## Document text
Data Visualization & Pandas
Course At a Glance
Category
Data Science
Level
Intermediate
Age Group
14–17 years
Prerequisite
Introduction to Data Analysis
Duration
28 Hours
Modules
4 Modules
Program Outcomes
By the end of this course, students will be able to:
- 1
Use pandas and Python to efficiently load, manipulate, and clean structured datasets.
- 2
Apply advanced data visualisation techniques to explore trends and relationships in data.
- 3
Develop data-driven insights and present findings through clear and informative visualisations.
Introduction to Pandas & DataFrames
Students build a deep working knowledge of pandas — the professional standard for data manipulation in Python. Topics progress from Series and DataFrames to advanced selection, groupby, pivot tables, and cross-tabulation.

## Set exercise A
In the records, swap "Viewport" for "Display" across the stretch from the line containing "Task: Click the WIDTH column header" through the line containing "Looking at the screenshot, I should point(1409,20).", and write out only those lines, leaving everything else unchanged.
The course description and the records come from separate, unrelated sources.

Text and item location entries:
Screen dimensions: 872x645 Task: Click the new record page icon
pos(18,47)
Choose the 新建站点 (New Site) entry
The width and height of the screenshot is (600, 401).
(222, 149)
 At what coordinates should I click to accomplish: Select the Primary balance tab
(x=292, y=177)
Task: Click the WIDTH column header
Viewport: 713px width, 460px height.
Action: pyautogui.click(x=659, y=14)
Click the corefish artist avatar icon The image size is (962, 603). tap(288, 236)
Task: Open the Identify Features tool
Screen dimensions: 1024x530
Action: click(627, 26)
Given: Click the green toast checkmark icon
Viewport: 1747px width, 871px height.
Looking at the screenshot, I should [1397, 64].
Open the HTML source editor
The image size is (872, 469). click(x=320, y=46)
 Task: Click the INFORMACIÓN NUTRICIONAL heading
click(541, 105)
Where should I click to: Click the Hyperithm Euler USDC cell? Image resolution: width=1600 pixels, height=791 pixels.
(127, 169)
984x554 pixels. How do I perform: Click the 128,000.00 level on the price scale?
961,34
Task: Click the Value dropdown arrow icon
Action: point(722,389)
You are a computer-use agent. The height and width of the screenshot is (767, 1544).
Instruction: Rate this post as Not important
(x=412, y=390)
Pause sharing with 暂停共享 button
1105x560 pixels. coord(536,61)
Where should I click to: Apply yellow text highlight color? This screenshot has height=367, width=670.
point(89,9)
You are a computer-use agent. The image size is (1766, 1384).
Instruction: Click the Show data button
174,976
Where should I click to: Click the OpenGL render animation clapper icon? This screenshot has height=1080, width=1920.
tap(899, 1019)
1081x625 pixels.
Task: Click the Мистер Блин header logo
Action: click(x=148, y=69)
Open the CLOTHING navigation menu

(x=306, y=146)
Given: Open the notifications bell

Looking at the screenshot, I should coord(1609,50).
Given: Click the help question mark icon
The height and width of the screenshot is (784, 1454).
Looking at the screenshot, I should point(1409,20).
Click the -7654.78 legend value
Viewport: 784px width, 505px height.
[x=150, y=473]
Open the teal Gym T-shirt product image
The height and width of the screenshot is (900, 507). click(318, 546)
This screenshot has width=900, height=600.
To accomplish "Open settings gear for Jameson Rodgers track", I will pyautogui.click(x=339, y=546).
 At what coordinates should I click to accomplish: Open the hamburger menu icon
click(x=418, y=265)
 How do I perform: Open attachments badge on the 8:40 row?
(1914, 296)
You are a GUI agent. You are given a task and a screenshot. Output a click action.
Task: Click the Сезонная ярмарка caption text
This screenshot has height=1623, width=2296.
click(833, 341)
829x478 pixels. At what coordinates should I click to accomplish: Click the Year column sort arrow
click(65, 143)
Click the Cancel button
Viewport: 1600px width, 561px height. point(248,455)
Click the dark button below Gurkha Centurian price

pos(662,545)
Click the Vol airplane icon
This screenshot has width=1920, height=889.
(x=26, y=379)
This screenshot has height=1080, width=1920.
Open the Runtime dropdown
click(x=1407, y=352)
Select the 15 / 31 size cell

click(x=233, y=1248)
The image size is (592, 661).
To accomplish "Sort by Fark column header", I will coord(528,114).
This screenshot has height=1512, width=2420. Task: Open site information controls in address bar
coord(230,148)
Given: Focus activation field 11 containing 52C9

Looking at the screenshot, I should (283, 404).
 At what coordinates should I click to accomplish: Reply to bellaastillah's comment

## Set exercise B
According to the course description for Data Visualization & Pandas, what is the prerequisite for the course?

## Complete output A
Task: Click the WIDTH column header
Display: 713px width, 460px height.
Action: pyautogui.click(x=659, y=14)
Click the corefish artist avatar icon The image size is (962, 603). tap(288, 236)
Task: Open the Identify Features tool
Screen dimensions: 1024x530
Action: click(627, 26)
Given: Click the green toast checkmark icon
Display: 1747px width, 871px height.
Looking at the screenshot, I should [1397, 64].
Open the HTML source editor
The image size is (872, 469). click(x=320, y=46)
 Task: Click the INFORMACIÓN NUTRICIONAL heading
click(541, 105)
Where should I click to: Click the Hyperithm Euler USDC cell? Image resolution: width=1600 pixels, height=791 pixels.
(127, 169)
984x554 pixels. How do I perform: Click the 128,000.00 level on the price scale?
961,34
Task: Click the Value dropdown arrow icon
Action: point(722,389)
You are a computer-use agent. The height and width of the screenshot is (767, 1544).
Instruction: Rate this post as Not important
(x=412, y=390)
Pause sharing with 暂停共享 button
1105x560 pixels. coord(536,61)
Where should I click to: Apply yellow text highlight color? This screenshot has height=367, width=670.
point(89,9)
You are a computer-use agent. The image size is (1766, 1384).
Instruction: Click the Show data button
174,976
Where should I click to: Click the OpenGL render animation clapper icon? This screenshot has height=1080, width=1920.
tap(899, 1019)
1081x625 pixels.
Task: Click the Мистер Блин header logo
Action: click(x=148, y=69)
Open the CLOTHING navigation menu

(x=306, y=146)
Given: Open the notifications bell

Looking at the screenshot, I should coord(1609,50).
Given: Click the help question mark icon
The height and width of the screenshot is (784, 1454).
Looking at the screenshot, I should point(1409,20).

## Complete output B
Introduction to Data Analysis